Can you print the stretch below from the line containing "Click the large" through the line containing "pos(238,140)", both included, character for character and with nothing else from the items?
━━ Exercise inputs ━━
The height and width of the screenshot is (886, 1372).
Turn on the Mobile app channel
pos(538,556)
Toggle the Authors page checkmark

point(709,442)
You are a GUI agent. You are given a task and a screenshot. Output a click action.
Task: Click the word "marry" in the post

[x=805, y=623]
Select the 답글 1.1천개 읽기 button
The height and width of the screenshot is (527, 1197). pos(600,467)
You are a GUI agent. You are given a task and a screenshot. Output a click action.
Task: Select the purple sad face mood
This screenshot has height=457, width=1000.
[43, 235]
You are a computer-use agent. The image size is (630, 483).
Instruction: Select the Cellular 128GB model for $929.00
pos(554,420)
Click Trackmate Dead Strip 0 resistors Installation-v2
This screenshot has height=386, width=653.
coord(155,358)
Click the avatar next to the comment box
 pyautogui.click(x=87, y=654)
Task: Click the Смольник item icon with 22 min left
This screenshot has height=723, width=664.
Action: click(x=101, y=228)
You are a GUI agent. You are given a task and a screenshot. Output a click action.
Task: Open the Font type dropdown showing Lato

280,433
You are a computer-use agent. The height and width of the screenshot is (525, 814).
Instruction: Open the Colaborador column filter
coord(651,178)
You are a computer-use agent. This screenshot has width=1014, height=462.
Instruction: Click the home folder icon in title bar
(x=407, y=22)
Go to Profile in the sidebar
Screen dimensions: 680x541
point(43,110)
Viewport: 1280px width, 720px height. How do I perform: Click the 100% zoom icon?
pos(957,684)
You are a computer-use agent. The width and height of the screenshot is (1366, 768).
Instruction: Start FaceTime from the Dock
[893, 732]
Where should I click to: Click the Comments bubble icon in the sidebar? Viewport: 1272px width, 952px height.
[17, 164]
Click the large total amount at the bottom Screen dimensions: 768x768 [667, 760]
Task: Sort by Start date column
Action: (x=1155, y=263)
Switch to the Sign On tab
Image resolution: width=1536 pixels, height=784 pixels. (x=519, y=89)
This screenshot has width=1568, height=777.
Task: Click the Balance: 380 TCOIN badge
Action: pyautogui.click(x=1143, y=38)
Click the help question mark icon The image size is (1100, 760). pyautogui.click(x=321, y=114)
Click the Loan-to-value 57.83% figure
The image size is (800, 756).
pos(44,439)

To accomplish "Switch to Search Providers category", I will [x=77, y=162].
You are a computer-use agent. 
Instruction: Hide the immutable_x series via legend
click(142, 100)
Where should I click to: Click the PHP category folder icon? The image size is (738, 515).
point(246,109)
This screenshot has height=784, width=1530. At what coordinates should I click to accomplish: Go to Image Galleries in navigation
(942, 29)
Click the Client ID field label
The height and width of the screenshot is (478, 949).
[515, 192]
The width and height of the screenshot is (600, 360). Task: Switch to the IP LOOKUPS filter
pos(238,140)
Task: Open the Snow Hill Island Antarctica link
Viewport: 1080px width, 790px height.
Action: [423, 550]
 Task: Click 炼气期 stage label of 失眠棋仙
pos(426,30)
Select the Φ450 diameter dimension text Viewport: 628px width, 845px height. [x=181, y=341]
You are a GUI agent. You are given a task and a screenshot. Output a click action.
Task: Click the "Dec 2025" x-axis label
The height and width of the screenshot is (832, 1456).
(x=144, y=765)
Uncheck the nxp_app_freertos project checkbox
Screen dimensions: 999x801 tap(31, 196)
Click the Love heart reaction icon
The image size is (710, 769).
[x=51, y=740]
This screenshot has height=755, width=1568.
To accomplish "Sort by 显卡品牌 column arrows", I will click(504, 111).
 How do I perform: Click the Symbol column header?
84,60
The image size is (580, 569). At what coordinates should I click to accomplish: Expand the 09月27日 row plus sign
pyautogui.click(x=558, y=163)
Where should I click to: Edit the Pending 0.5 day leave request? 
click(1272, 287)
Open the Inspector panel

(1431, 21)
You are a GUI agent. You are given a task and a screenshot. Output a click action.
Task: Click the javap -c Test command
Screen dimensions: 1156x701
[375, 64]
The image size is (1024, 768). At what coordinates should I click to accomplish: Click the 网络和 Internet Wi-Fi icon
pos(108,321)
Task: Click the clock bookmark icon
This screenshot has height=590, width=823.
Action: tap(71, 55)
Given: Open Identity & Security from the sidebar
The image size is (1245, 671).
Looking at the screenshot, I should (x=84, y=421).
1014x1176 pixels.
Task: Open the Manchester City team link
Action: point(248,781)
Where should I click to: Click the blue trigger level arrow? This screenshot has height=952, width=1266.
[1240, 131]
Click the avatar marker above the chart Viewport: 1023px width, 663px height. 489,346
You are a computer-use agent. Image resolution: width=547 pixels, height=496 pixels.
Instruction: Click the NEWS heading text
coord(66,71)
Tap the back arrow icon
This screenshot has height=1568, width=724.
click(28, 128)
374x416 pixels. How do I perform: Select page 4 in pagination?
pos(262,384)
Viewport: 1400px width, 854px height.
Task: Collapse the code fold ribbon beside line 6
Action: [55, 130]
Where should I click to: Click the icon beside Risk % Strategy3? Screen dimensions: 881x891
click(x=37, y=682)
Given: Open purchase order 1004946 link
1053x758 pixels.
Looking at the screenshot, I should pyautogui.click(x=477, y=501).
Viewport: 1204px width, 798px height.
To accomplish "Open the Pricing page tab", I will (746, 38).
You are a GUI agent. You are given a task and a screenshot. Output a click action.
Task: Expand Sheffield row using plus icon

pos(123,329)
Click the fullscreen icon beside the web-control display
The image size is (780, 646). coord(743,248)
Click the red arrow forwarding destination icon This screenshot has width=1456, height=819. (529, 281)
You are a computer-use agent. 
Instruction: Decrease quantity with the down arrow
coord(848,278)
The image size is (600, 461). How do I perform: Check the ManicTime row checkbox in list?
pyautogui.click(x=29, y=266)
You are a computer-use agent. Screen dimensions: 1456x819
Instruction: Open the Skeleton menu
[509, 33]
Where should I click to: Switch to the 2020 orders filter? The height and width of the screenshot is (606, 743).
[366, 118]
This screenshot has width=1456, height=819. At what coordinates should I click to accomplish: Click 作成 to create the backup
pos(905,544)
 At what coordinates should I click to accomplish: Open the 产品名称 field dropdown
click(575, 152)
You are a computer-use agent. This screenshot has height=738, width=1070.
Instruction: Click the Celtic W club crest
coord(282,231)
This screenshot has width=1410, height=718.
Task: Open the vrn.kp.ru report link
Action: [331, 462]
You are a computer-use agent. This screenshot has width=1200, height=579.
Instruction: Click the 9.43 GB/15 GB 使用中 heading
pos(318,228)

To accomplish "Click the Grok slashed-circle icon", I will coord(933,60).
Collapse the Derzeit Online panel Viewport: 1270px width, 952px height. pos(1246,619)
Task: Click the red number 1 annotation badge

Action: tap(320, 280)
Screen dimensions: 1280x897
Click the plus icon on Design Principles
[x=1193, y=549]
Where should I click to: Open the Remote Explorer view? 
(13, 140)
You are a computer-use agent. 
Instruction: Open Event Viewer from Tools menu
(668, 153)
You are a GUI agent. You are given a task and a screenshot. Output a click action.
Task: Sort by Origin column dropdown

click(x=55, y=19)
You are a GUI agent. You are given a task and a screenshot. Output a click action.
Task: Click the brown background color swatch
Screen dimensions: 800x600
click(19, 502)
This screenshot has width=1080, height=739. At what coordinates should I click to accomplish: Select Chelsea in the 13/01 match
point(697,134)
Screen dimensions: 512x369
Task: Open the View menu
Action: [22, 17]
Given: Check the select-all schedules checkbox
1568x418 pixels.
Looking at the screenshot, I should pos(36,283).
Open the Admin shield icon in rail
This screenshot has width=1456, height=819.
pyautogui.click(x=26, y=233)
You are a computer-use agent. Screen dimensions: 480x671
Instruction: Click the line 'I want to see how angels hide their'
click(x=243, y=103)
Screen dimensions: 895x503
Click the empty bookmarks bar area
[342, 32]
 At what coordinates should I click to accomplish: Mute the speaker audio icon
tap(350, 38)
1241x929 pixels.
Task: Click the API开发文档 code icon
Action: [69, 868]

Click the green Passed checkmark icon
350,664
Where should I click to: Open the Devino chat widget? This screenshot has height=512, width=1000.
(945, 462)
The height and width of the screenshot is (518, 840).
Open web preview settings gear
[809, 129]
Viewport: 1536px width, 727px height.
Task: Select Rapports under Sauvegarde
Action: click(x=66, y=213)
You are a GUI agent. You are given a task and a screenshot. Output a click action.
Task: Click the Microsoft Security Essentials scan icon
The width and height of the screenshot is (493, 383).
━━━
- _Exercise solution_
Click the large total amount at the bottom Screen dimensions: 768x768 [667, 760]
Task: Sort by Start date column
Action: (x=1155, y=263)
Switch to the Sign On tab
Image resolution: width=1536 pixels, height=784 pixels. (x=519, y=89)
This screenshot has width=1568, height=777.
Task: Click the Balance: 380 TCOIN badge
Action: pyautogui.click(x=1143, y=38)
Click the help question mark icon The image size is (1100, 760). pyautogui.click(x=321, y=114)
Click the Loan-to-value 57.83% figure
The image size is (800, 756).
pos(44,439)

To accomplish "Switch to Search Providers category", I will [x=77, y=162].
You are a computer-use agent. 
Instruction: Hide the immutable_x series via legend
click(142, 100)
Where should I click to: Click the PHP category folder icon? The image size is (738, 515).
point(246,109)
This screenshot has height=784, width=1530. At what coordinates should I click to accomplish: Go to Image Galleries in navigation
(942, 29)
Click the Client ID field label
The height and width of the screenshot is (478, 949).
[515, 192]
The width and height of the screenshot is (600, 360). Task: Switch to the IP LOOKUPS filter
pos(238,140)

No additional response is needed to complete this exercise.